Fine has also been openly candid about her sexuality and the importance of creating space for queer listeners within her music, something that’s made her live shows feel as much like community spaces as performances. That same warmth carries through “you’re like,” which Fine describes as a song meant for “the most beautiful day of the year” to blast with the love of your life.
“Closer” captures the euphoric rush of an intense early crush. Built around pulsing synths and restless momentum, the song lives in the thrilling space between wanting someone and finally acting on it. “Here comes the breath before we get a little bit closer / Here comes the rush before we touch, come a little closer,” Tegan and Sara sing, capturing the butterflies-in-your-stomach anticipation of a relationship shifting from flirtation into something real.
Because Tegan and Sara have always been so open about their sexuality, songs like “Closer” never needed explicit pronouns to resonate with queer listeners. By the time Heartthrob arrived, the duo had already become important figures for many queer women, helping bring sapphic perspectives further into mainstream pop.
Charlotte Day Wilson once described wanting to write a “no-nuance, lesbian R&B love song,” and “Take Care of You” delivers exactly that. Featured on her album ALPHA, the first project where Wilson allowed herself to be fully unapologetic about her sexuality, the song luxuriates in desire, tenderness, and devotion simultaneously.
The track combines Wilson’s earthy, gospel-tinged vocals with the smooth, laid-back delivery of fellow queer R&B artist Syd as the two explore intimacy in its many forms. Religious imagery becomes sensual as Wilson sings, “You’ll come around like I’ve prayed for it / wearing your cross on my chain for it,” while the song’s repeated promise to “take care of you” anchors the track’s interplay of devotion and desire.
Before releasing Where Flowers Bloom, Adria Kain avoided explicitly gendering relationships in her music, wanting her songs to feel universal rather than tied to a singular perspective. By embracing gendered language and she/her pronouns, Where Flowers Bloom marked the first time she openly centred her queerness in her songwriting, bringing a new level of honesty and specificity to her love songs.
“Flowers, for you” leans fully into desire and devotion. Over warm neo-soul production, Kain sings openly about wanting to care for and show up for the woman she loves: “I’m at your service / Give you everything you want / Cuz you really deserve it.” The song balances flirtation with genuine admiration, moving from attraction into something deeper as Kain closes the song with “Cuz’ the way you’re moving really got me thinking / About marriage and love, forever.”
Shawnee Kish’s “My Love” is straightforward in its devotion.
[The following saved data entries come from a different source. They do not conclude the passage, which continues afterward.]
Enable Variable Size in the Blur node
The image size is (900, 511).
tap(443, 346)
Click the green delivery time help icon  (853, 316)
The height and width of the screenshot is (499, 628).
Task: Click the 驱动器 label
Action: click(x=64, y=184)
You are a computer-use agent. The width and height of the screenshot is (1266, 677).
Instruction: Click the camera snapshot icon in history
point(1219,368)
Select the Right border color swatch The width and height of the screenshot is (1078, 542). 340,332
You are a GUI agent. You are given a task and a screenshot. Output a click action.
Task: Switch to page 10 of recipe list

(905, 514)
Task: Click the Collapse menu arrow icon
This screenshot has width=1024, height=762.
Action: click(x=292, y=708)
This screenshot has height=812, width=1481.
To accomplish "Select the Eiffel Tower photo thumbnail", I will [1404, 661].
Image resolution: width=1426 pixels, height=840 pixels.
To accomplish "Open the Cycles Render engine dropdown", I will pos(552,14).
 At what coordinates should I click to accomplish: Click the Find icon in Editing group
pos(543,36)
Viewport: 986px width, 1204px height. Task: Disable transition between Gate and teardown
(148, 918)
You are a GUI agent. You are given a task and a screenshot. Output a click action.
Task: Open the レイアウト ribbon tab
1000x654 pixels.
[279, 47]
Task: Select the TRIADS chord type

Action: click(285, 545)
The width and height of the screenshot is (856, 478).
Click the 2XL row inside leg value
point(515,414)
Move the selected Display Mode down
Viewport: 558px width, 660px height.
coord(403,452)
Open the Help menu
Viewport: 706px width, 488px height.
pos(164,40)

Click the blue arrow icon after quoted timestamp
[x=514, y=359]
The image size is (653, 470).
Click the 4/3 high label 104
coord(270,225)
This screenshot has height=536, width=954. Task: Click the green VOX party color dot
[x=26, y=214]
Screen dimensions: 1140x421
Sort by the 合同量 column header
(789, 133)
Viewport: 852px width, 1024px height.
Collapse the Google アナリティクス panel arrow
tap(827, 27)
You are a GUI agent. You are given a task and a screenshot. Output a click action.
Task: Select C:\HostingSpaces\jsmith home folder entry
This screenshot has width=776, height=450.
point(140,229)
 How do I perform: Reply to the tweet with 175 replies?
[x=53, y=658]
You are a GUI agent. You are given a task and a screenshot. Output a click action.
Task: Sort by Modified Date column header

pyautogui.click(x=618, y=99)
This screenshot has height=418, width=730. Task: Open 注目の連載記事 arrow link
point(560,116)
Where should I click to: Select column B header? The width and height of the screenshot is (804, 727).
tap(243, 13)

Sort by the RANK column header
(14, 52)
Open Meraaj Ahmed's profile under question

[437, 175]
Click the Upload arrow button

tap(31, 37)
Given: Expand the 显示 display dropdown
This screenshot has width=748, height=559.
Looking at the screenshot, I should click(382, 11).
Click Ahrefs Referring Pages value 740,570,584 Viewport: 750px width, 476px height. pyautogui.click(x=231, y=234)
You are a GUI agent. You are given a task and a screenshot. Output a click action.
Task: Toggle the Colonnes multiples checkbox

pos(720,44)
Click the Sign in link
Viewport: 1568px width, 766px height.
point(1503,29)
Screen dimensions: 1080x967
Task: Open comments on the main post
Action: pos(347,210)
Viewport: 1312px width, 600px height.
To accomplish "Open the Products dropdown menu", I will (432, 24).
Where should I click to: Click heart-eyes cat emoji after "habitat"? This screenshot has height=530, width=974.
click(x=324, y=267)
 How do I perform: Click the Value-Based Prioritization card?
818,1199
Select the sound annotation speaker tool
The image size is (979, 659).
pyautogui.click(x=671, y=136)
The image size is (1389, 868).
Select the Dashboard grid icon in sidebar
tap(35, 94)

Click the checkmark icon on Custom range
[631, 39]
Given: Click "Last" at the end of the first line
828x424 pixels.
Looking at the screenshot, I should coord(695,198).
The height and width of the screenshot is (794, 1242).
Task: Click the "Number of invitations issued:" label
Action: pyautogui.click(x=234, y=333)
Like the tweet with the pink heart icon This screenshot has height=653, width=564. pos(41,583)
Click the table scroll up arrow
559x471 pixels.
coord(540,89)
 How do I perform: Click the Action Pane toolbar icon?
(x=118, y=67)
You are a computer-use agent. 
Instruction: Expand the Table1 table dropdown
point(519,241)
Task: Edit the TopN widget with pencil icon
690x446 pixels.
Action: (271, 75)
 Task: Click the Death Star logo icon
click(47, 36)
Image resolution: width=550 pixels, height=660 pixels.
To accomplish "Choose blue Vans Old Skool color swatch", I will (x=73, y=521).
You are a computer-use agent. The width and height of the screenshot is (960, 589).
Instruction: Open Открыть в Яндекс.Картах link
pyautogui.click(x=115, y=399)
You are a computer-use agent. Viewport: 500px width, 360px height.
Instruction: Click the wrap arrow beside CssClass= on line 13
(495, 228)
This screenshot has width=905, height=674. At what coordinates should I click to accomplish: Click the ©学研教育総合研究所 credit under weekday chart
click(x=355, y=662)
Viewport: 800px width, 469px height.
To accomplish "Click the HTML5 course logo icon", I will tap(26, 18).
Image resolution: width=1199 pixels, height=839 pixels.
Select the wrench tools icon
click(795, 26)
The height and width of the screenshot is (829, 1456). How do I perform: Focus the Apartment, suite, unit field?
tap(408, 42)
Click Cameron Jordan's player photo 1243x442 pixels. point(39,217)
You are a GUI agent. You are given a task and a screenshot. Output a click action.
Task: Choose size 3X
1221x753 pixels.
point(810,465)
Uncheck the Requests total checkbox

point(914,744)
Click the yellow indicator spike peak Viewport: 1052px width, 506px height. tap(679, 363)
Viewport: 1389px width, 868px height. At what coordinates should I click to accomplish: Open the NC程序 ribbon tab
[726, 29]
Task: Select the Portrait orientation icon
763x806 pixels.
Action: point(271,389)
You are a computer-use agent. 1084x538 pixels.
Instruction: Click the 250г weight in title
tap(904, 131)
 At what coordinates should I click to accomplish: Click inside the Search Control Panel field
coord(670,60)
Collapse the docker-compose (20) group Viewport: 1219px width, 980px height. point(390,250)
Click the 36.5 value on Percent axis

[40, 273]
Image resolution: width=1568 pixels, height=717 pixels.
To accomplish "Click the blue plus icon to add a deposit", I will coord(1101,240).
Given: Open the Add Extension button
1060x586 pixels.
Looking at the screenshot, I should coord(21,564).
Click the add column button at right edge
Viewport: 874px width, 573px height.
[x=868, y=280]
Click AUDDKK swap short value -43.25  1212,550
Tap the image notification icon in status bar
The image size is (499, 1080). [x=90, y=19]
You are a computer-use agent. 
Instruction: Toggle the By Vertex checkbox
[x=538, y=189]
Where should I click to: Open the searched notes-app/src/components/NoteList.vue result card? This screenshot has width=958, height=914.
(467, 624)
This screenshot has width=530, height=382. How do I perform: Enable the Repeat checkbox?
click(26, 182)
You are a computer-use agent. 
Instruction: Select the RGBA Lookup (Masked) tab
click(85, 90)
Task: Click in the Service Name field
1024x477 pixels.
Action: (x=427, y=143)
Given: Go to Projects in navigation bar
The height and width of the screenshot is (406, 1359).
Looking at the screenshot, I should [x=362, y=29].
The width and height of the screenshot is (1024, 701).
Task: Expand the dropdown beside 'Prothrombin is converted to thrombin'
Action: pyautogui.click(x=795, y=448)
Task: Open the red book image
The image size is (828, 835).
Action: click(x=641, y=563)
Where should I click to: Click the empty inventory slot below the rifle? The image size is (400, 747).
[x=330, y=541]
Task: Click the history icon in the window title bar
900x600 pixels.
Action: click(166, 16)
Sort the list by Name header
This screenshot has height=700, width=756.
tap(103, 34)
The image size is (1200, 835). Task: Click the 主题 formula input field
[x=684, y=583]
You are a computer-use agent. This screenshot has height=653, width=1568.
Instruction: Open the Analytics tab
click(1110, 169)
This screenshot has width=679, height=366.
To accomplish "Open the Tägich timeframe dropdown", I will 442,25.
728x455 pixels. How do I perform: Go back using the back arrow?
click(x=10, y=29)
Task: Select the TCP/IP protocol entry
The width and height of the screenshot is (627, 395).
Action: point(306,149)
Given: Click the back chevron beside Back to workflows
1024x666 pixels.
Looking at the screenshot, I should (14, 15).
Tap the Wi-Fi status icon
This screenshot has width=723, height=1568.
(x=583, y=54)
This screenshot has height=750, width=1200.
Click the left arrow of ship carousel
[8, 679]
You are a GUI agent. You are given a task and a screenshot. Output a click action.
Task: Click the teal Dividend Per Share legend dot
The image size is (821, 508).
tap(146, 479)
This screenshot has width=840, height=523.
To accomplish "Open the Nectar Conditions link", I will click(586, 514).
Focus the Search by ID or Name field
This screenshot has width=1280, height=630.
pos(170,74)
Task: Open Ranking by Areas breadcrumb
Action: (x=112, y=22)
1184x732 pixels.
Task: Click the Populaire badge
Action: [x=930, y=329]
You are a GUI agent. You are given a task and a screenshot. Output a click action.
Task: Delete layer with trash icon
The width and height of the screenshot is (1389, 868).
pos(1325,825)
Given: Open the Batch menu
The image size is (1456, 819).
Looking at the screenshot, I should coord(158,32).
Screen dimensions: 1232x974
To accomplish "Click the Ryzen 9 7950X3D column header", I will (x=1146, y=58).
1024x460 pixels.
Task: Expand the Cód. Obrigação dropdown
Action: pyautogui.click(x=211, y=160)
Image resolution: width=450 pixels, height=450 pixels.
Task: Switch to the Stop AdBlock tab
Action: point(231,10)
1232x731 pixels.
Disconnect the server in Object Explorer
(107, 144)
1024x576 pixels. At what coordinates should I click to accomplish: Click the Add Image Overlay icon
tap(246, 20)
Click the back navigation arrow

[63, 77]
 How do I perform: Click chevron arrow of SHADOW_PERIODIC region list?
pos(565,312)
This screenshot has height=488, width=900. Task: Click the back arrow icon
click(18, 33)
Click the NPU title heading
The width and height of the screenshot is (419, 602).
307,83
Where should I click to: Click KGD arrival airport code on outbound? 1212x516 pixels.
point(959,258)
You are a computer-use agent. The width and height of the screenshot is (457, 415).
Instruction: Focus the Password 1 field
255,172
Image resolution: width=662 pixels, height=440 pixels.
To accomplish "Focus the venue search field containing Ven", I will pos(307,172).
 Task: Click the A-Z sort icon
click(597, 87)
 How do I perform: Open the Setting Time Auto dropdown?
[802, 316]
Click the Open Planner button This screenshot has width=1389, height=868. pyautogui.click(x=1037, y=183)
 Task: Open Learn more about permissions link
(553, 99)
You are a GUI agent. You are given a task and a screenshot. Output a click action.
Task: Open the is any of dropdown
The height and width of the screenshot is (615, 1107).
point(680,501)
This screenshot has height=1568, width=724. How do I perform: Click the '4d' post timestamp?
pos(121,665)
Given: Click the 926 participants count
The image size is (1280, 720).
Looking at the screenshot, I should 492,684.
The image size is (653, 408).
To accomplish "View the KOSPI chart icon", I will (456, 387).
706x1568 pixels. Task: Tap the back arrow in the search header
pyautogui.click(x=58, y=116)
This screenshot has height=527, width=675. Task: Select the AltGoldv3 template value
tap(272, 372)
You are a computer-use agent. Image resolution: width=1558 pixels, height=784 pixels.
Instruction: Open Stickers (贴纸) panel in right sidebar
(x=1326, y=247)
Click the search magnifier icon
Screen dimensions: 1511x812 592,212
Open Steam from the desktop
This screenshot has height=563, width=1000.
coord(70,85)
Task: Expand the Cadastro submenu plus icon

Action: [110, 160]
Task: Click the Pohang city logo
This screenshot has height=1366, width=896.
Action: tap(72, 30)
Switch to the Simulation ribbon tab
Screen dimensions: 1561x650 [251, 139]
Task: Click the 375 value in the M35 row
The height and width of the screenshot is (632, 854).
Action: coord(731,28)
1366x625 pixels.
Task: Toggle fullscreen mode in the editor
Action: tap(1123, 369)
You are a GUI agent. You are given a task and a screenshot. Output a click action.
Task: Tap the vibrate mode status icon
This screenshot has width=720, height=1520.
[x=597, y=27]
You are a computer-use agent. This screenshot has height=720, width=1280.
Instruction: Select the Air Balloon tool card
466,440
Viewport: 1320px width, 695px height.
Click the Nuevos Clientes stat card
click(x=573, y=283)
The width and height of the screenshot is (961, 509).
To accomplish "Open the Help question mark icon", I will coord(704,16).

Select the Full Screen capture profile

Written for her wife, Olympic rugby champion Jen Kish, when, as Shawnee has said, “the odds were stacked against us,” the song frames love as a place of refuge amid uncertainty. Through the recurring image of “a house in the middle of a war,” Kish portrays a relationship that remains steady even as “these walls are shaking.”
As a Two-Spirit Mohawk artist, Shawnee Kish has spoken openly about the journey of becoming fully herself through music, and “My Love” reflects that same openness. The song celebrates a love that provides comfort and stability, finding peace in the presence of another person no matter what is happening beyond the walls you’ve built together.